Current gains aside, September’s trends often play out in favor of the bears — especially the second half of the month.
According to the historical S&P 500 trends, September averages a return of -0.5%, posting losses 48% of the time. The negative bias of the S&P means that stocks should have a slight uphill climb through September. While the month has seen a strong relief rally, a closer look at the tendencies of stocks indicates that it might be a bit too soon to call the month for the bulls.
According to the data since 1990, the S&P 500 averages a loss of 1% for the second half of September. However, a simpler way of looking at these results is to state it in terms of potential gain vs. losses — in this case, a trader averages losses of 2.7% against potential gains of only 1.1%, the kicker being that the trader loses 57% of the time — hardly Vegas odds.
The negative bias has us looking to a couple familiar portfolio hedges to protect profits from the first half of the month:
ProShares UltraShort S&P500
Click to Enlarge With the S&P 500 teetering at overhead resistance levels again — namely 1,690 — a hedge on the benchmark index makes sense. The average investor can effectively short the market by buying into the ProShares UltraShort S&P500 (SDS).
As we have pointed out before, the SDS shares move inversely to the S&P 500 at a 2-to-1 ratio, meaning the ETF theoretically should go up about 2% for every 1% decline in the S&P 500. This approach to hedging a lofty market can help to offset potential losses in other areas of your portfolio, which is how the professional money managers hedge their positions ahead of market turmoil.
Our current target for SDS shares matches out July 28 target of $39. A move to this level will net gains of about 6.5%, just like it did the last time we recommended it.
iPath S&P 500 VIX Short-Term Futures
The CBOE Market Volatility Index, or VIX, is known as the “fear gauge” of the market, as this barometer of market volatility moves higher when investor anxiety climbs. Those well-versed in the ways of the VIX know that it also tends to spike sharply when the market moves lower.
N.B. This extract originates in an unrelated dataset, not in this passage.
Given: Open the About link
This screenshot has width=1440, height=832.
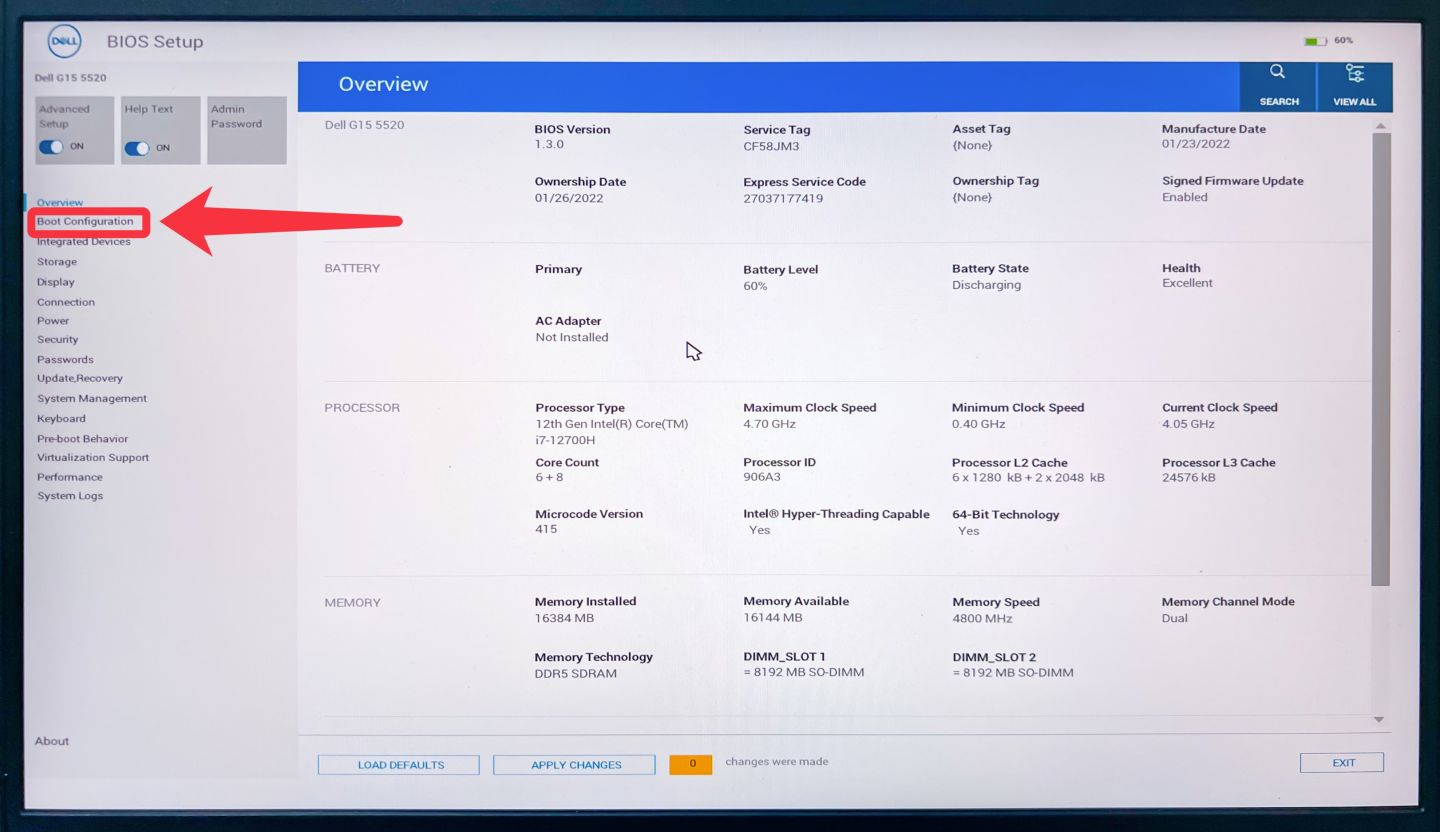Looking at the screenshot, I should (x=52, y=741).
VXX allows investors to hedge a pullback in the market by profiting from the increase in volatility that is certain to happen when the market declines. However, fair warning: Volatility tends to move quickly, meaning this option should only be utilized by more nimble and active traders.
Our current target for the VXX is for a roughly 20% increase before month’s end, as we see a target price of $17.50.
As of this writing, Johnson Research Group did not hold a position in any of the aforementioned securities.